I am in total agreement with you regarding the promotion of disability awareness. It is usually totally ignored or given fleeting reference as an 'add on' within education, and now, as I am finding out, a total lack of understanding of disability issues within the travel industry. Companies that I have spoken to seem totally unaware that EC legislation demands that disability awareness traning is compulsory.I experienced a classic example of this lack of awareness. I was on the plane waiting the arrival of the wheelchair so that I could disembark After waiting some time I asked the steward if the chair had arrived. He replied that 'actually,it had been there some time, but that he didn't think it was needed, as everybody had managed the steps up to the aircraft when boarding'. As I said, absolutely no disability awareness. If disability awareness was tought in schools, this ignorance would not be continued in later life. To be disabled because of a physical or mental issue is one thing, but to be disabled because of your environment and/or others ignorance should not be acceptable in any way shape or form. Many thanks for your input

Edited: 24 June 2012, 01:47
Carbondale...
Level Contributor
64 posts
9 reviews
7. Re: Disability Support

I just got married yesterday and I don't know where to start looking for a honeymoon (we postponed on purpose); I would LOVE a forum that focuses on the major companies' practices. I shouldn't have to do a ton of research to give my agent. Shouldn't they be aware of policies??

Teesside
Level Contributor
376 posts
2 reviews
8. Re: Disability Support

Hi Lara, Congratulations on your wedding.This website should help you

http://www.disabledaccessholidays.com/

Foggy in Sussex
Level Contributor
6 posts
30 reviews
9. Re: Disability Support

Sincerest congratulations.

I totally agree with you about a forum for esposing discriminatory practices by these travel companies. Unfortunately in the past I have been told that a particular hotel is, quote "wheelchair friendly" only to find that there are small parts which are accessable whilst the rest is not. I resent being given false info in order to make a sale. The difficulty is that there is no standard definition of wheelchair accessable or wheelchair friendly. Companies use this excuse to wriggle when these phrases are queried. It is not all doom and gloom though. I have found that whilst the tour or holiday companies may not have a clue, the staff in most resorts are only to eager to help, which is really refreshing. Wishing you every happiness, and good luck with the honeymoon location.

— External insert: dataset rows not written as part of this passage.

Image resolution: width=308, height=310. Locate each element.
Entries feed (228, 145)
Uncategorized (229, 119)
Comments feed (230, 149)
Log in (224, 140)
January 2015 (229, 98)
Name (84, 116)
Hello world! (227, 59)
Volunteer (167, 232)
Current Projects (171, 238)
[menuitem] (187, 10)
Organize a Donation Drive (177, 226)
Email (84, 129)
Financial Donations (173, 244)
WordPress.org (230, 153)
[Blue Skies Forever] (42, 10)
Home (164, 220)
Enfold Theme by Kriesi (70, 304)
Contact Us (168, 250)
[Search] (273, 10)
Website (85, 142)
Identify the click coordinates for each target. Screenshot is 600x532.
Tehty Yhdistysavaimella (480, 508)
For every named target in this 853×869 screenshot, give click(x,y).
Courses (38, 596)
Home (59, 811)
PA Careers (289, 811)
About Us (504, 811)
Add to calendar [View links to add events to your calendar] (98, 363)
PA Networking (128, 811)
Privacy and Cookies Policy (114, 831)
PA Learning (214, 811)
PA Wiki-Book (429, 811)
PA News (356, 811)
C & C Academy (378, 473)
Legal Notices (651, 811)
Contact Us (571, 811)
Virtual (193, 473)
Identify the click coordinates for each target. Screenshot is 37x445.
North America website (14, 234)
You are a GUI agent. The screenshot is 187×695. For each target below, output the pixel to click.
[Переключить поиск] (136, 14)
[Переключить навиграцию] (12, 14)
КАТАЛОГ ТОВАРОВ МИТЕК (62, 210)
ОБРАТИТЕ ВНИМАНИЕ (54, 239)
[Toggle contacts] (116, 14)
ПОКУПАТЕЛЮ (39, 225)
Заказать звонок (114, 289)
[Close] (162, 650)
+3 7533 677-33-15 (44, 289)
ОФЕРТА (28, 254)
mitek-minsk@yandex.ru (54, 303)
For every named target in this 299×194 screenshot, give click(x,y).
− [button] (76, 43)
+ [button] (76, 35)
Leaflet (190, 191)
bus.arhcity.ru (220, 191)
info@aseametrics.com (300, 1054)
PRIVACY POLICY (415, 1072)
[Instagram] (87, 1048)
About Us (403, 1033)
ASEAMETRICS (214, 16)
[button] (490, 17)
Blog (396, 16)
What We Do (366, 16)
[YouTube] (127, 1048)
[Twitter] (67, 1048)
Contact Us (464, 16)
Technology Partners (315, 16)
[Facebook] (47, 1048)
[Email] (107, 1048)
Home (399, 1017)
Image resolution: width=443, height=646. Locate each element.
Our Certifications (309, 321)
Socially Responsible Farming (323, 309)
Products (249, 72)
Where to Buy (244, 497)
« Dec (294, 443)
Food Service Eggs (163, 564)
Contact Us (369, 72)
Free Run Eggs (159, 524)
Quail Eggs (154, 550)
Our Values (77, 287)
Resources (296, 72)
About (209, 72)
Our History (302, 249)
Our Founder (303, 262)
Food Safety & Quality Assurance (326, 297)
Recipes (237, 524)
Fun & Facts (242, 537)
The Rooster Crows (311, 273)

It is worth checking out the EC website for Persons Flying with Reduced Mobility to give you an idea of how you should be treated and what the legalities are. Good luck and every happiness

Mount Dora, Florida
Level Contributor
14,158 posts
242 reviews
10. Re: Disability Support

I have virtually no interaction with tour groups or travel agencies so I have no personal experience of discrimination. Like some of the other posters I always make my own arrangements, and I try to investigate my destination from un-biased sources.

If a travel agency told me I could not take a tour because I represented a safety risk to them that would tell me to stay away from them. Regardless of how many laws you waive in front of this type of attitude, it rarely changes. I would avoid places where people view me as a liability.

I do expect hotels, buses, trains, and planes to meet their legal obligation to provide for my needs, but I have fewer expectations for small business operations like travel agencies.

If a company refused to provide me with details until I paid for the tour I would certainly not do business with them even if I had no disability issue.

It is always a good idea to check about disability friendly properties. We spent two weeks in Italy in February, and I carefully selected properties with elevators. I did not check to see what size the elevators were because I had never seen an elevator the size of an old-fashioned phone booth. We had to take my scooter apart piece by piece and move it up the elevator one part at a time. It was inconvenient, but technically the hotel was accessible, but it was certainly not convenient.